Stated task:
Reproduce the lines of the records verbatim, starting at the line containing "You are a computer-use agent. The" and ending with the last line of the records, both included. Omit the pictures.

Data provided:
──────────────────────────────

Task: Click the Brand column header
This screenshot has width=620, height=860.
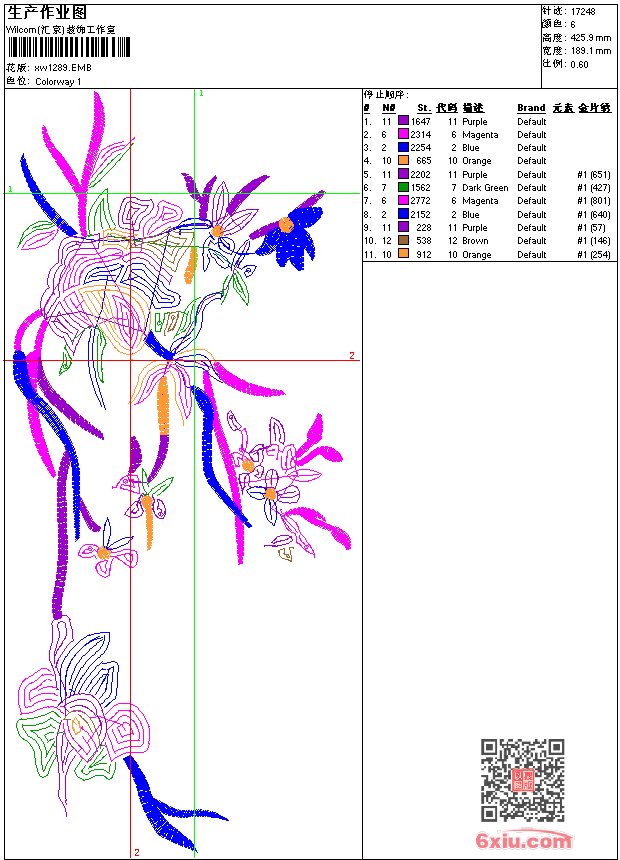Action: pos(531,108)
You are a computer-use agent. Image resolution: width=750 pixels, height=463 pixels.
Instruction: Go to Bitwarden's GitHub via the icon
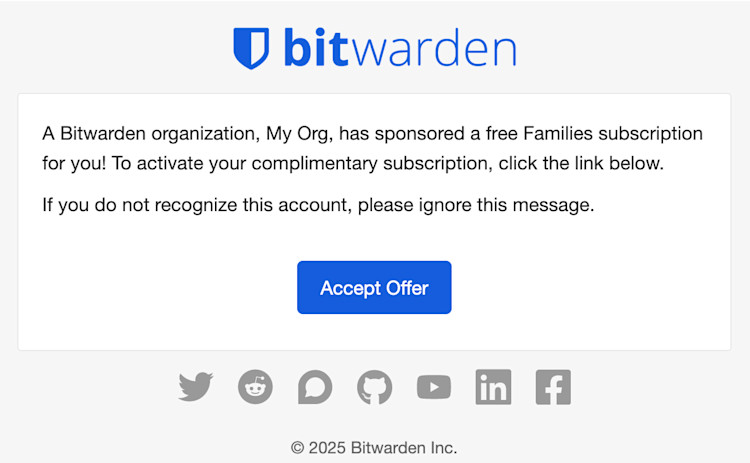pyautogui.click(x=375, y=387)
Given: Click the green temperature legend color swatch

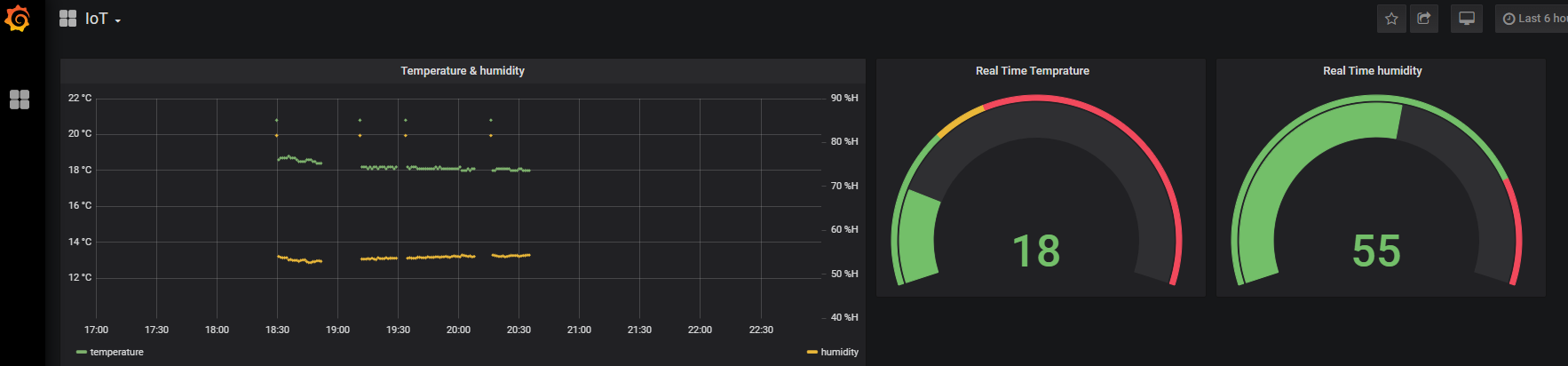Looking at the screenshot, I should point(82,353).
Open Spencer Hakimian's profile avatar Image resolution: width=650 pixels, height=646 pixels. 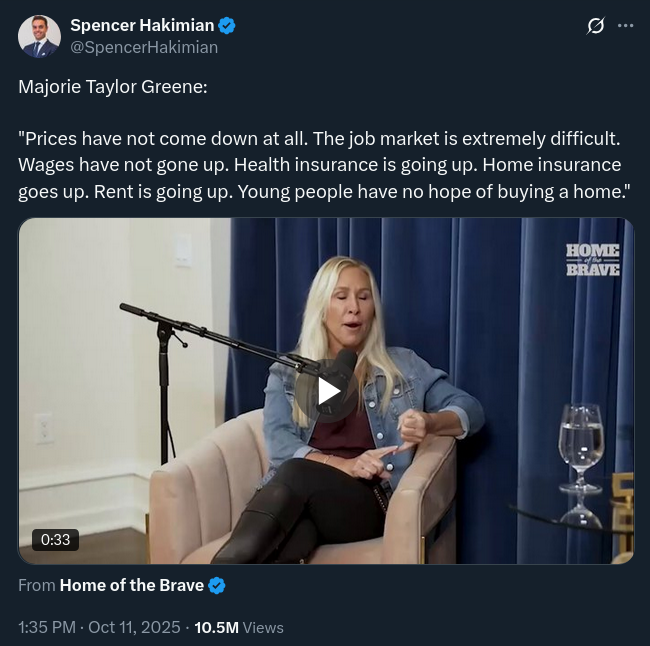[x=39, y=36]
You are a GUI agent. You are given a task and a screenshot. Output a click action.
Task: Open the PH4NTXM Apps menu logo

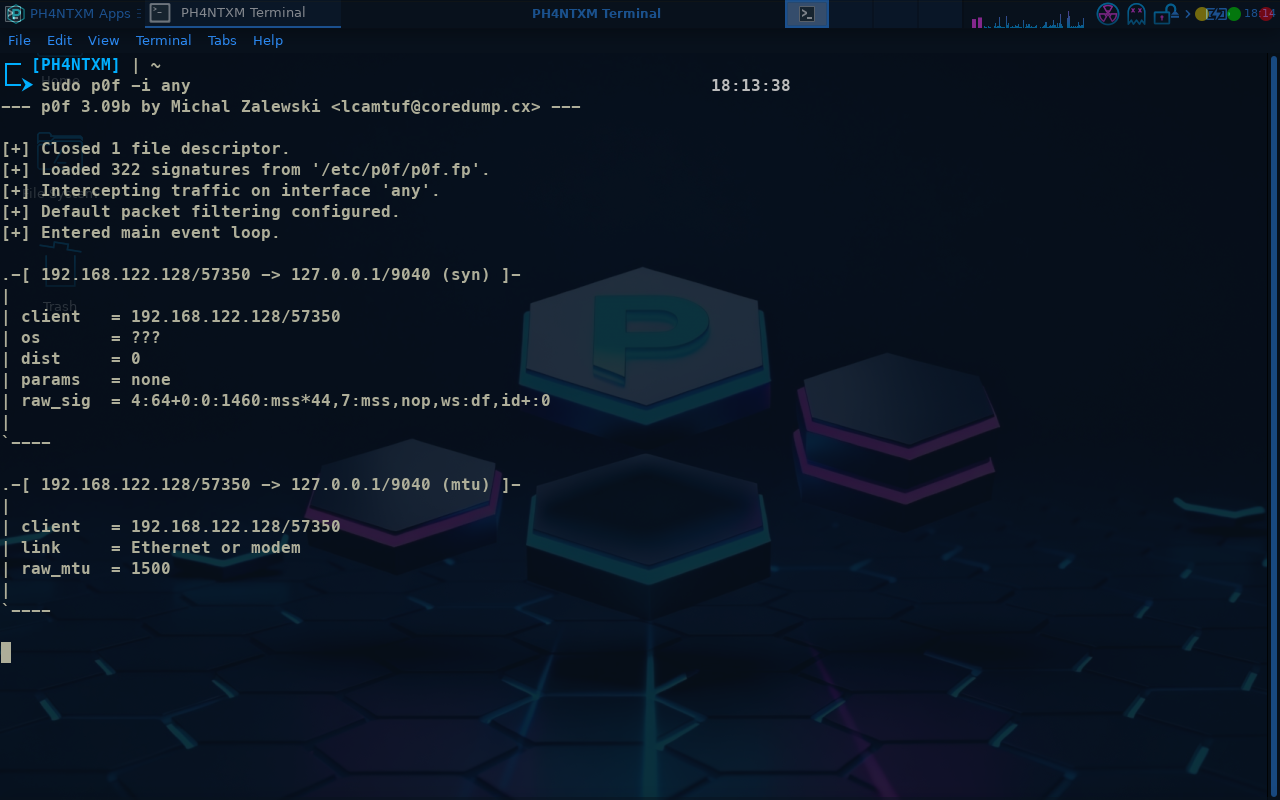(14, 14)
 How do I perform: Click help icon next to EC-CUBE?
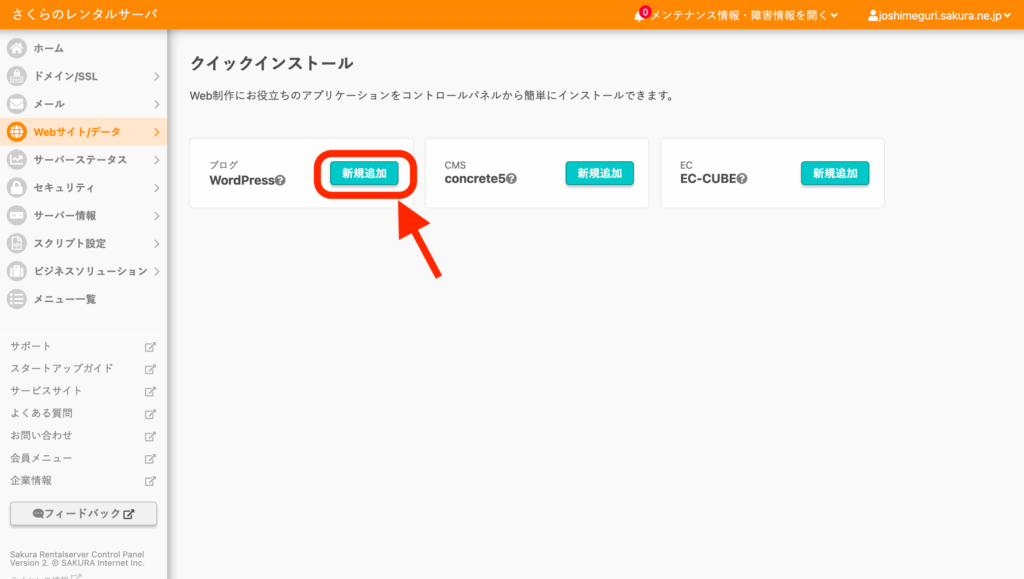click(x=742, y=180)
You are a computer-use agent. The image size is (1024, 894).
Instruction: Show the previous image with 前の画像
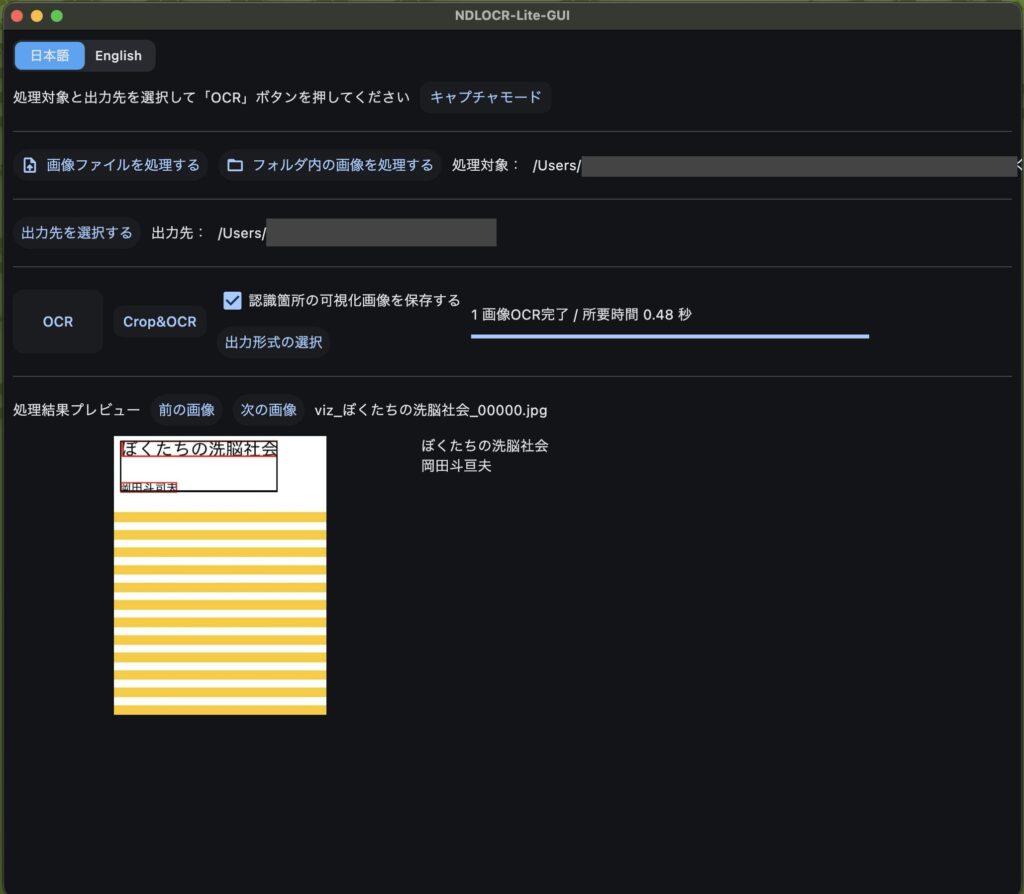tap(186, 409)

──────────────────────────────

Response:
You are a computer-use agent. The image size is (1024, 894).
Instruction: Show the previous image with 前の画像
tap(186, 409)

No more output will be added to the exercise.